## Problem to solve
Please copy word for word the lines from the line with "How do I perform: Open" to the line with "Action: pyautogui.click(x=663, y=396)", both included.

## Provided entries

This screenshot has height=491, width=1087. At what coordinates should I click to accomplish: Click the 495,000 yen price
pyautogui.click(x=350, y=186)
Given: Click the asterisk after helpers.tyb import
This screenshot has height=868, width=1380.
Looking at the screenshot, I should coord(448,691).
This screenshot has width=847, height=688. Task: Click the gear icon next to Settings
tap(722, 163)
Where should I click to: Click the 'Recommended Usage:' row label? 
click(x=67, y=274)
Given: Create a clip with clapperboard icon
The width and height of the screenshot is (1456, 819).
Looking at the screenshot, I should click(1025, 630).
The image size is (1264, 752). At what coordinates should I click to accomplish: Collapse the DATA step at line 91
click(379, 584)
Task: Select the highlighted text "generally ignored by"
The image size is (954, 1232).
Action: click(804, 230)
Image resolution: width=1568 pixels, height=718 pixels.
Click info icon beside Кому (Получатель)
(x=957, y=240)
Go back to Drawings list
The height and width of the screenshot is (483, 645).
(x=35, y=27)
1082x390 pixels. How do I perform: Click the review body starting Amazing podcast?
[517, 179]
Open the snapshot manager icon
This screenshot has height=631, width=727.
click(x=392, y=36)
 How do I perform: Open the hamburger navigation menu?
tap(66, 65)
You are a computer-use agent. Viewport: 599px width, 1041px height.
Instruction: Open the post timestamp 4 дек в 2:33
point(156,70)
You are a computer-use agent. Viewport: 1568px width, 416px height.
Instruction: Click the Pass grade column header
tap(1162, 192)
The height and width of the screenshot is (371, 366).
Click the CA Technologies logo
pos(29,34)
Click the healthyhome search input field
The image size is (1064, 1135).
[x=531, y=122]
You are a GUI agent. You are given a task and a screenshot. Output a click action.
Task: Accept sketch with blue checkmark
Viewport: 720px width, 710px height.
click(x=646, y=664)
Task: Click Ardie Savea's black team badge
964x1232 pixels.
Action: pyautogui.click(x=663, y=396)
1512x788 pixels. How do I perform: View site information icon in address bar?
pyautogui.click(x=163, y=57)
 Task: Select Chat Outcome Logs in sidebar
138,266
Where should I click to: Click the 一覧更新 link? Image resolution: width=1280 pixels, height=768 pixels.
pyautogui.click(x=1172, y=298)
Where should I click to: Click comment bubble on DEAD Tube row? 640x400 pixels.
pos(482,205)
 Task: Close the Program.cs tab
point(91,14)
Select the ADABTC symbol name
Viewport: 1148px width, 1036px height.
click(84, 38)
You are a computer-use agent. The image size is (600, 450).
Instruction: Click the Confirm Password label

## Written solution
 How do I perform: Open the hamburger navigation menu?
tap(66, 65)
You are a computer-use agent. Viewport: 599px width, 1041px height.
Instruction: Open the post timestamp 4 дек в 2:33
point(156,70)
You are a computer-use agent. Viewport: 1568px width, 416px height.
Instruction: Click the Pass grade column header
tap(1162, 192)
The height and width of the screenshot is (371, 366).
Click the CA Technologies logo
pos(29,34)
Click the healthyhome search input field
The image size is (1064, 1135).
[x=531, y=122]
You are a GUI agent. You are given a task and a screenshot. Output a click action.
Task: Accept sketch with blue checkmark
Viewport: 720px width, 710px height.
click(x=646, y=664)
Task: Click Ardie Savea's black team badge
964x1232 pixels.
Action: pyautogui.click(x=663, y=396)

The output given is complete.